[Collected data]
• • •
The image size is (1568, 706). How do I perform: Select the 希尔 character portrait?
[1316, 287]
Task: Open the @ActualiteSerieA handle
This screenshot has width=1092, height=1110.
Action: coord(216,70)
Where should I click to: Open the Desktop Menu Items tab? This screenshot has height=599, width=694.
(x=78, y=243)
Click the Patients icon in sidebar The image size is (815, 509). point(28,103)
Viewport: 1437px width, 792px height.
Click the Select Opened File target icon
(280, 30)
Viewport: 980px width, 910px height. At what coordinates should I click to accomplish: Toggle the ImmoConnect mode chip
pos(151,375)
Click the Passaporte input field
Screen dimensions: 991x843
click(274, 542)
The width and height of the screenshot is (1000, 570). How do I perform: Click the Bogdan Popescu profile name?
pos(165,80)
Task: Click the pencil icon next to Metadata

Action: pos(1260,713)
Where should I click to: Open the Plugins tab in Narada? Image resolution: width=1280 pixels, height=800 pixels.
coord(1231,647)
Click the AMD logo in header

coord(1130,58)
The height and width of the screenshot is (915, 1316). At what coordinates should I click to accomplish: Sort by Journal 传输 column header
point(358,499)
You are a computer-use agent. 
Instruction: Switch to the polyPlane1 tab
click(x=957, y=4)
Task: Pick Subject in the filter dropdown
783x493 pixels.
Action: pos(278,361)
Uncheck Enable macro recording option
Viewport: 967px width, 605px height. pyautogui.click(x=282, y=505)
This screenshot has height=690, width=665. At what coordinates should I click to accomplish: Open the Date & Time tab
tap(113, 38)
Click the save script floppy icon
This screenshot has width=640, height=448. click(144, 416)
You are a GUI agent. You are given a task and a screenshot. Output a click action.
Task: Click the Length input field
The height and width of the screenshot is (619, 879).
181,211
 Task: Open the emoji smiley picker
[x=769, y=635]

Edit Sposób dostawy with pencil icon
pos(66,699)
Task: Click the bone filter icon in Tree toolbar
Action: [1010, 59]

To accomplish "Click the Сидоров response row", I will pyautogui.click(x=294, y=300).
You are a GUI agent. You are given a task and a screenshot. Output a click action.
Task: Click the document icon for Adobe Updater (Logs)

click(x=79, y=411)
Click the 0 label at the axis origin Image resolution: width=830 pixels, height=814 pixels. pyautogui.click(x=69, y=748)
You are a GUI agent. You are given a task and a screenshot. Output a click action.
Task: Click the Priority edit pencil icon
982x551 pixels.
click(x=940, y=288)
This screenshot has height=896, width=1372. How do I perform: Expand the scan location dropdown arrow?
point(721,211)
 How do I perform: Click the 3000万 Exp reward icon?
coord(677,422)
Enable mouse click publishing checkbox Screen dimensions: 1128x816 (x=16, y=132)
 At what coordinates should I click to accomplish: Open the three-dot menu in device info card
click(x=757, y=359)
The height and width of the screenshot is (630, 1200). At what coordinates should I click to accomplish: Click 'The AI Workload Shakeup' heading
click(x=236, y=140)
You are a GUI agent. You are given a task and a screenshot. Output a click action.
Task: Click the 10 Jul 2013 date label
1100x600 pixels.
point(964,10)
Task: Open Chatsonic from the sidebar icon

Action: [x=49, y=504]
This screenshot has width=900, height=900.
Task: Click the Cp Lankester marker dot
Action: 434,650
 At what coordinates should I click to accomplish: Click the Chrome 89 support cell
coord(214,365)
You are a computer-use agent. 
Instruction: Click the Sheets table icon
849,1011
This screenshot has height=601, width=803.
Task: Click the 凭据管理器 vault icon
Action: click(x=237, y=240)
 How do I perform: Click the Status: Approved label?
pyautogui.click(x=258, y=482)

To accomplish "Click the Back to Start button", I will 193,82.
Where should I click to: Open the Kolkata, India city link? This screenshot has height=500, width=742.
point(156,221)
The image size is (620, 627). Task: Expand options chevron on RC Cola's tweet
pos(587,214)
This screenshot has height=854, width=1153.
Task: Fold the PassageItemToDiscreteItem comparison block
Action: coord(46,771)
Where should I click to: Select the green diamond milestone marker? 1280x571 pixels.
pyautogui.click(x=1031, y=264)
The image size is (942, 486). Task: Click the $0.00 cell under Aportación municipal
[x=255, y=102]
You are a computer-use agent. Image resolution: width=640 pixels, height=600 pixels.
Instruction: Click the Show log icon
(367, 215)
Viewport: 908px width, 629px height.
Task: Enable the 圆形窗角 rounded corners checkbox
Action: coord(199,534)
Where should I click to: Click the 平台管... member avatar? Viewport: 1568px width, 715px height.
• • •
THE TASK:
Starting from the first line above, copy the data through to the last line exactly.

THE ANSWER:
The image size is (1568, 706). How do I perform: Select the 希尔 character portrait?
[1316, 287]
Task: Open the @ActualiteSerieA handle
This screenshot has width=1092, height=1110.
Action: coord(216,70)
Where should I click to: Open the Desktop Menu Items tab? This screenshot has height=599, width=694.
(x=78, y=243)
Click the Patients icon in sidebar The image size is (815, 509). point(28,103)
Viewport: 1437px width, 792px height.
Click the Select Opened File target icon
(280, 30)
Viewport: 980px width, 910px height. At what coordinates should I click to accomplish: Toggle the ImmoConnect mode chip
pos(151,375)
Click the Passaporte input field
Screen dimensions: 991x843
click(274, 542)
The width and height of the screenshot is (1000, 570). How do I perform: Click the Bogdan Popescu profile name?
pos(165,80)
Task: Click the pencil icon next to Metadata

Action: pos(1260,713)
Where should I click to: Open the Plugins tab in Narada? Image resolution: width=1280 pixels, height=800 pixels.
coord(1231,647)
Click the AMD logo in header

coord(1130,58)
The height and width of the screenshot is (915, 1316). At what coordinates should I click to accomplish: Sort by Journal 传输 column header
point(358,499)
You are a computer-use agent. 
Instruction: Switch to the polyPlane1 tab
click(x=957, y=4)
Task: Pick Subject in the filter dropdown
783x493 pixels.
Action: pos(278,361)
Uncheck Enable macro recording option
Viewport: 967px width, 605px height. pyautogui.click(x=282, y=505)
This screenshot has height=690, width=665. At what coordinates should I click to accomplish: Open the Date & Time tab
tap(113, 38)
Click the save script floppy icon
This screenshot has width=640, height=448. click(144, 416)
You are a GUI agent. You are given a task and a screenshot. Output a click action.
Task: Click the Length input field
The height and width of the screenshot is (619, 879).
181,211
 Task: Open the emoji smiley picker
[x=769, y=635]

Edit Sposób dostawy with pencil icon
pos(66,699)
Task: Click the bone filter icon in Tree toolbar
Action: [1010, 59]

To accomplish "Click the Сидоров response row", I will pyautogui.click(x=294, y=300).
You are a GUI agent. You are given a task and a screenshot. Output a click action.
Task: Click the document icon for Adobe Updater (Logs)

click(x=79, y=411)
Click the 0 label at the axis origin Image resolution: width=830 pixels, height=814 pixels. pyautogui.click(x=69, y=748)
You are a GUI agent. You are given a task and a screenshot. Output a click action.
Task: Click the Priority edit pencil icon
982x551 pixels.
click(x=940, y=288)
This screenshot has height=896, width=1372. How do I perform: Expand the scan location dropdown arrow?
point(721,211)
 How do I perform: Click the 3000万 Exp reward icon?
coord(677,422)
Enable mouse click publishing checkbox Screen dimensions: 1128x816 (x=16, y=132)
 At what coordinates should I click to accomplish: Open the three-dot menu in device info card
click(x=757, y=359)
The height and width of the screenshot is (630, 1200). At what coordinates should I click to accomplish: Click 'The AI Workload Shakeup' heading
click(x=236, y=140)
You are a GUI agent. You are given a task and a screenshot. Output a click action.
Task: Click the 10 Jul 2013 date label
1100x600 pixels.
point(964,10)
Task: Open Chatsonic from the sidebar icon

Action: [x=49, y=504]
This screenshot has width=900, height=900.
Task: Click the Cp Lankester marker dot
Action: 434,650
 At what coordinates should I click to accomplish: Click the Chrome 89 support cell
coord(214,365)
You are a computer-use agent. 
Instruction: Click the Sheets table icon
849,1011
This screenshot has height=601, width=803.
Task: Click the 凭据管理器 vault icon
Action: click(x=237, y=240)
 How do I perform: Click the Status: Approved label?
pyautogui.click(x=258, y=482)

To accomplish "Click the Back to Start button", I will 193,82.
Where should I click to: Open the Kolkata, India city link? This screenshot has height=500, width=742.
point(156,221)
The image size is (620, 627). Task: Expand options chevron on RC Cola's tweet
pos(587,214)
This screenshot has height=854, width=1153.
Task: Fold the PassageItemToDiscreteItem comparison block
Action: coord(46,771)
Where should I click to: Select the green diamond milestone marker? 1280x571 pixels.
pyautogui.click(x=1031, y=264)
The image size is (942, 486). Task: Click the $0.00 cell under Aportación municipal
[x=255, y=102]
You are a computer-use agent. Image resolution: width=640 pixels, height=600 pixels.
Instruction: Click the Show log icon
(367, 215)
Viewport: 908px width, 629px height.
Task: Enable the 圆形窗角 rounded corners checkbox
Action: coord(199,534)
Where should I click to: Click the 平台管... member avatar? Viewport: 1568px width, 715px height.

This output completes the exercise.